* _TASK PROMPT_: Please repeat exactly the lines below from the line with "You are a computer-use" to the line with "Task: Go to the Forum page", including both, and leave out every picture.
::: DATASET EXTRACT
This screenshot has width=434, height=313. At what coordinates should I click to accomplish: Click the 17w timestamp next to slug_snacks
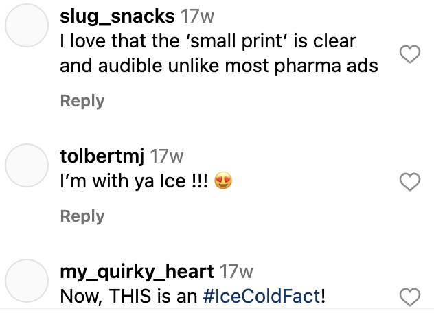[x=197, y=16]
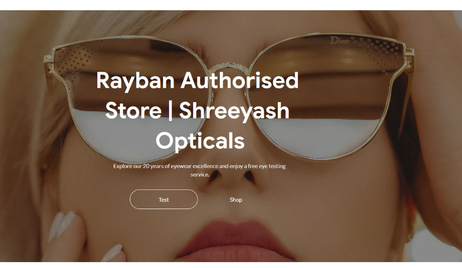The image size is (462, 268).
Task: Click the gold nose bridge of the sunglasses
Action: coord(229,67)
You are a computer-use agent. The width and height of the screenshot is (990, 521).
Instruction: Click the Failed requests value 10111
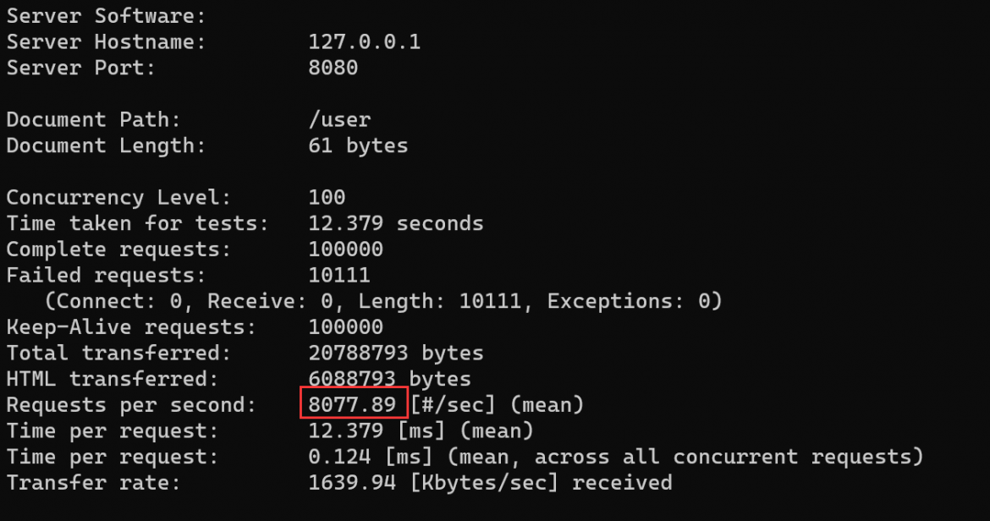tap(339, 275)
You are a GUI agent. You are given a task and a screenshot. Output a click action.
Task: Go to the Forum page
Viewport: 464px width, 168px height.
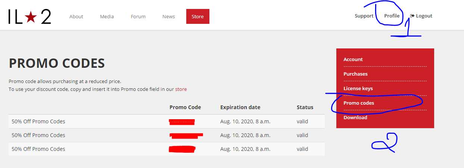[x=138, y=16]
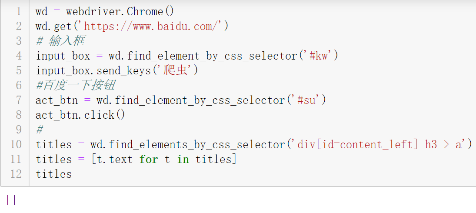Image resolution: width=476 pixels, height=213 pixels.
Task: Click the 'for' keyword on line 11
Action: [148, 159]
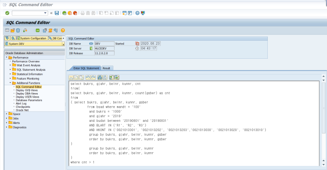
::::::
::: DATASET EXTRACT
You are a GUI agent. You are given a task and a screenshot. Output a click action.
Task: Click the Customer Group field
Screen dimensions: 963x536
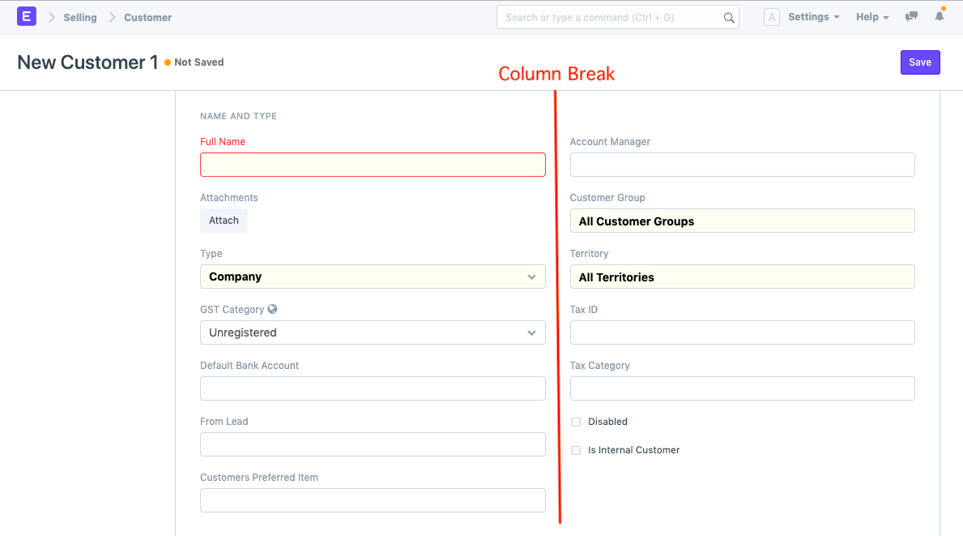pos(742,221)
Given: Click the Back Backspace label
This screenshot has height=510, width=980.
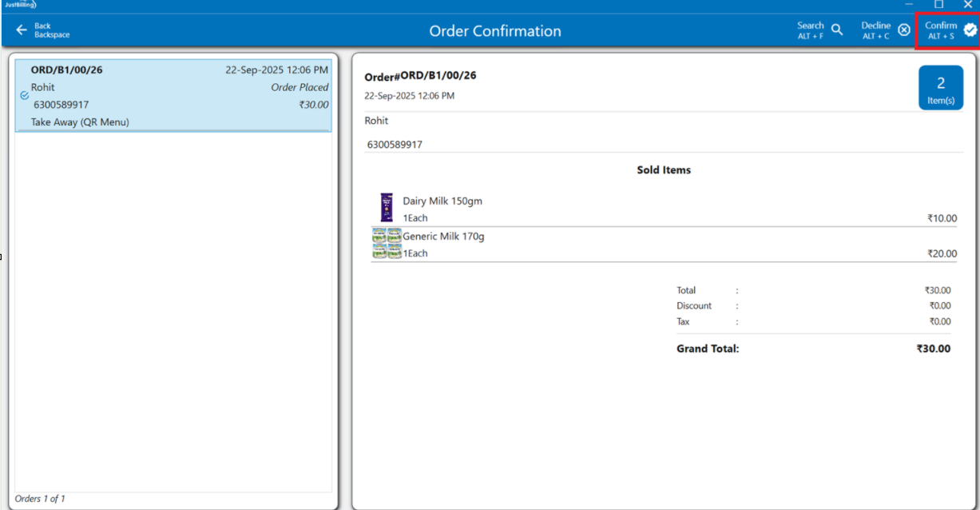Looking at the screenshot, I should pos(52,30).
::::::
::: DATASET EXTRACT
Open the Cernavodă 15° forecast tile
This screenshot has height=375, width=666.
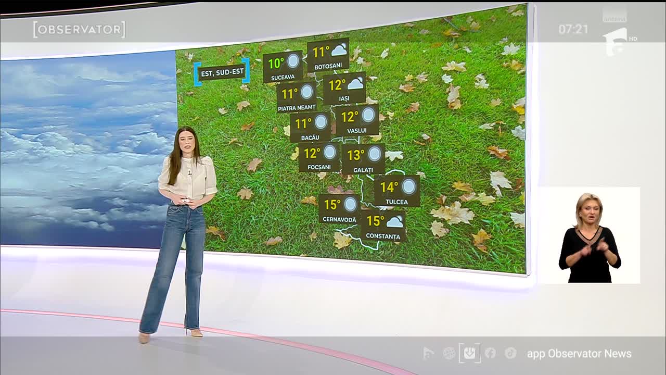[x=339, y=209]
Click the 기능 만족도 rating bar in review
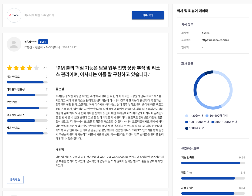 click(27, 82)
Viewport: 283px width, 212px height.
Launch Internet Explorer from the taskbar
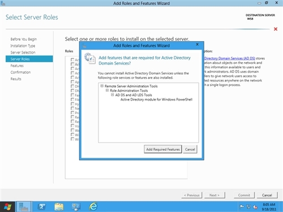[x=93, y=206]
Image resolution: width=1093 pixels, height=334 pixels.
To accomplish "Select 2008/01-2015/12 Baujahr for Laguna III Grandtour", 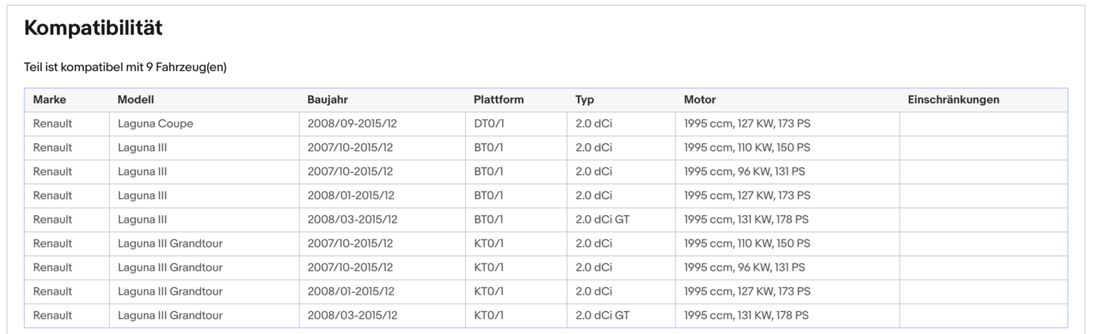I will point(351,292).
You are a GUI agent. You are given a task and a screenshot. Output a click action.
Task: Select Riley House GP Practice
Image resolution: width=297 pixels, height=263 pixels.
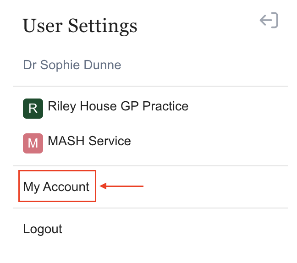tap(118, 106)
::::::
* _ANSWER BOX_:
You are a computer-use agent. The width and height of the screenshot is (990, 521).
Instruction: Click the Failed requests value 10111
tap(339, 275)
You are a GUI agent. You are given a task and a screenshot. Output a click action.
Task: Go to the Forum page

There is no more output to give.